B.C. woman responding to
cutting-edge cancer vaccine
Grania Litwin
Times Colonist
Friday, July 04, 2003
The B.C. woman who has been battling
a brain tumour for more than two years and is the only Caucasian to be accepted
into a cutting-edge Japanese cancer vaccine study, has been feeling stronger and
getting fewer headaches in the past 12 months, following her last treatment.
"I had a scan just a couple of weeks
ago that showed the tumour has not grown in more than a year," said Ann Grace in
a telephone interview from Nanaimo, where she is staying with her mother.
Her Japanese medical team is
delighted, since this kind of tumour is usually very aggressive. Her North
American specialists are puzzled, since they gave her just one year to live
after she refused chemotherapy and radiation in the spring of 2001.
In April 2002, the Times Colonist ran
a feature about Grace that revealed the harrowing tale of how her father had
died of a brain tumour in 1995. Her family moved to Iowa after that, but five
years later one of her two sons was felled by a rampant brain tumour. She nursed
both father and son until the end, only to discover a few months after her
13-year-old son died that she too had developed a rare, invasive and terminal
brain tumour in her motor cortex -- where surgery was impossible because it
could paralyze her.
After refusing radiation and
chemotherapy, having seen how they ravaged her father and son, Grace heard about
a Japanese study and was accepted into it because she was a "clean" patient,
having turned down all other forms of treatment.
She travelled to Japan twice, for two
rounds of injections at Jeiki Medical University Hospital in Tokyo, where
researchers are experimenting with a vaccine made from a patient's own blood
cells and brain tumour.
"I am feeling so good," she said this
week. "I'm sure the Japanese therapy is working. I absolutely believe that.
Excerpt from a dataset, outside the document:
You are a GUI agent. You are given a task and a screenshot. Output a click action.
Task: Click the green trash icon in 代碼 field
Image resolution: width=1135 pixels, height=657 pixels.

I am
also seeing an acupuncturist, have been using several different alternative
therapies, and did a super cleanse . . . the whole package is keeping me going."
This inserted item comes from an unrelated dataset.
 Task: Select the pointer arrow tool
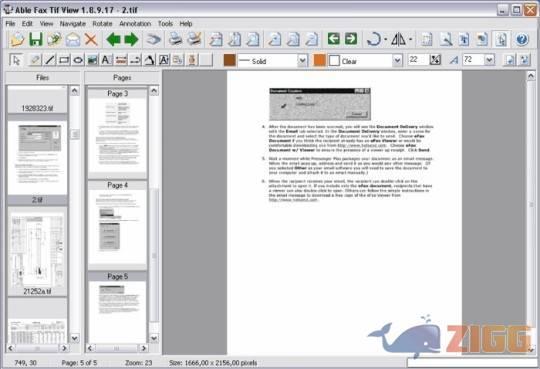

She recently travelled to Iowa to see
her other son, who is at university there, and have a checkup with her American
specialists.
"They looked at me in awe but didn't
like the fact I am not doing what they want, like having radiation. One of them
said, 'You're alive and you absolutely shouldn't be. This should have spread
throughout your brain by now. We're going to downgrade you. Something has
happened. Perhaps we misdiagnosed you, or the Japanese therapy is working, or
you're a miracle.'
"They don't quite know what to
think," she said with a chuckle.
Meanwhile, Grace is planning to take
up dancing, singing, and is already doing Pilates exercises.
"I am becoming more flexible,
regaining movement and feeling stronger on my right side. This is just very
recent, in the last six months. The first time I was able to put my thumb to my
little finger I burst into tears."
The last two years have marked a
major transition in her life, she says.
"I know this tumor has invaded my
brain and is inoperable, but I don't believe it's my enemy anymore. It's almost
as if I have to absorb it into myself . . . . I'm doing that by really believing
in myself and walking away from any negativity."